| Excerpt provided |
☆ ☆ ☆ ☆ ☆ ☆ ☆

Surgeon Vice Admirals in the Indian Navy serve mainly as Director General Medical Services (Navy), the highest ranking medical officer of the Navy, and they may also be appointed as Director General Armed Forces Medical Services (DGAFMS) when the post rotates to the Navy, they can also hold senior roles like Command Medical Officer in major commands or high-level tri-service medical staff appointments.

==Insignia==
The flag of a vice admiral has a gold-blue octagon bearing naval crest in the middle, and three blue stars placed vertically at hoist side.

The badges of rank have a crossed sword and baton over three eight-pointed stars and the Ashoka emblem above, on a golden shoulder board. A vice admiral wears gorget patches which are golden patches with three white stars. Naval commanders in the C-in-C grade have additional oak leaves under the three white stars. In addition to this, the double-breasted reefer jacket has three golden sleeve stripes consisting of a broad band with two narrower bands.

==Order of precedence==
A vice admiral in the C-in-C grade ranks at No. 23 on the Indian order of precedence, along with lieutenant generals of the Indian Army and air marshals of the Indian Air Force in the C-in-C grade. The other vice admirals rank at No. 24 in the order of precedence.

Vice admirals in the C-in-C grade are at the apex pay scale (pay level 17), with a monthly pay of ₹225,000 (US$3,100). Other vice admirals, in the HAG+ pay scale (pay level 16) draw lesser, depending on the years in service. However, since they should not draw equivalent or more than the next higher level, the remuneration is capped at ₹224,000.

☆ ☆ ☆ ☆ ☆ ☆ ☆

| Activity A |
In the passage on Indian Navy vice admirals, what pay level applies to vice admirals in the C-in-C grade?
| Activity B |
Reproduce the passage on Indian Navy vice admirals from the words "The badges of" through the words "two narrower bands.", switching "oak leaves" to "laurel leaves".

| Provided material |
☆ ☆ ☆ ☆ ☆ ☆ ☆

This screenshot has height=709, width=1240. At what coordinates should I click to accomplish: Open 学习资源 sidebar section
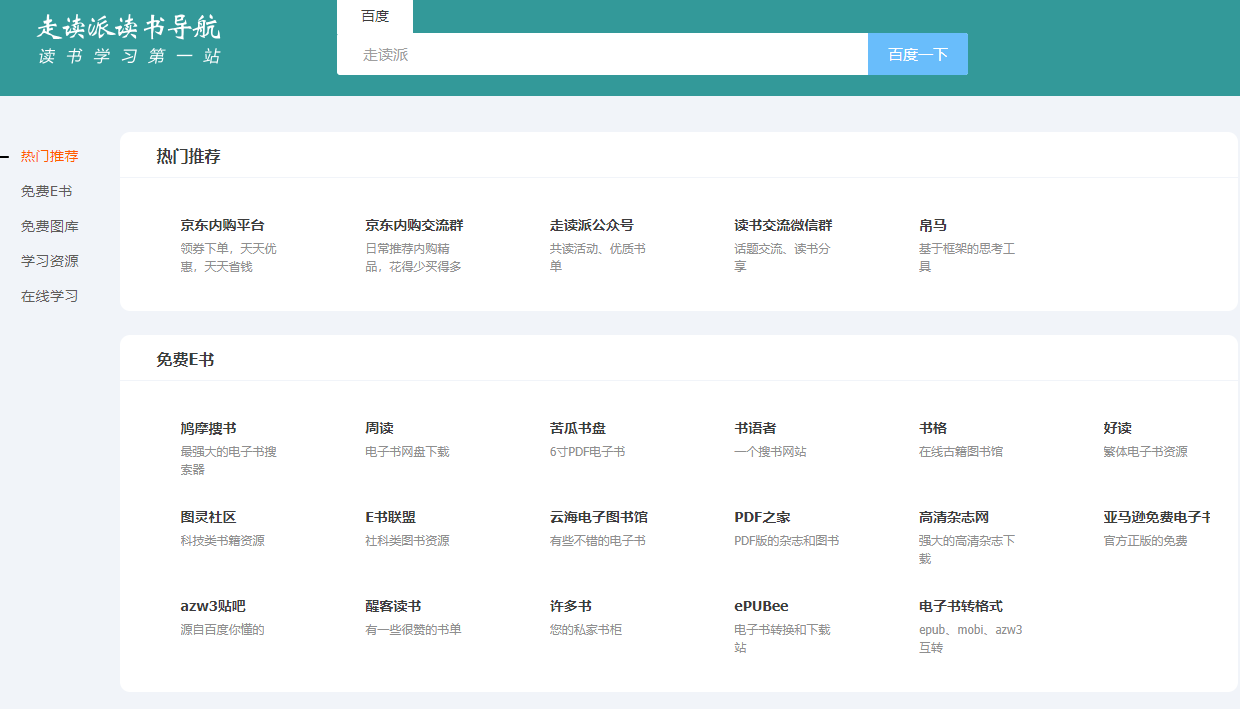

☆ ☆ ☆ ☆ ☆ ☆ ☆

| Response area A |
Pay level 17, the apex pay scale.

| Response area B |
The badges of rank have a crossed sword and baton over three eight-pointed stars and the Ashoka emblem above, on a golden shoulder board. A vice admiral wears gorget patches which are golden patches with three white stars. Naval commanders in the C-in-C grade have additional laurel leaves under the three white stars. In addition to this, the double-breasted reefer jacket has three golden sleeve stripes consisting of a broad band with two narrower bands.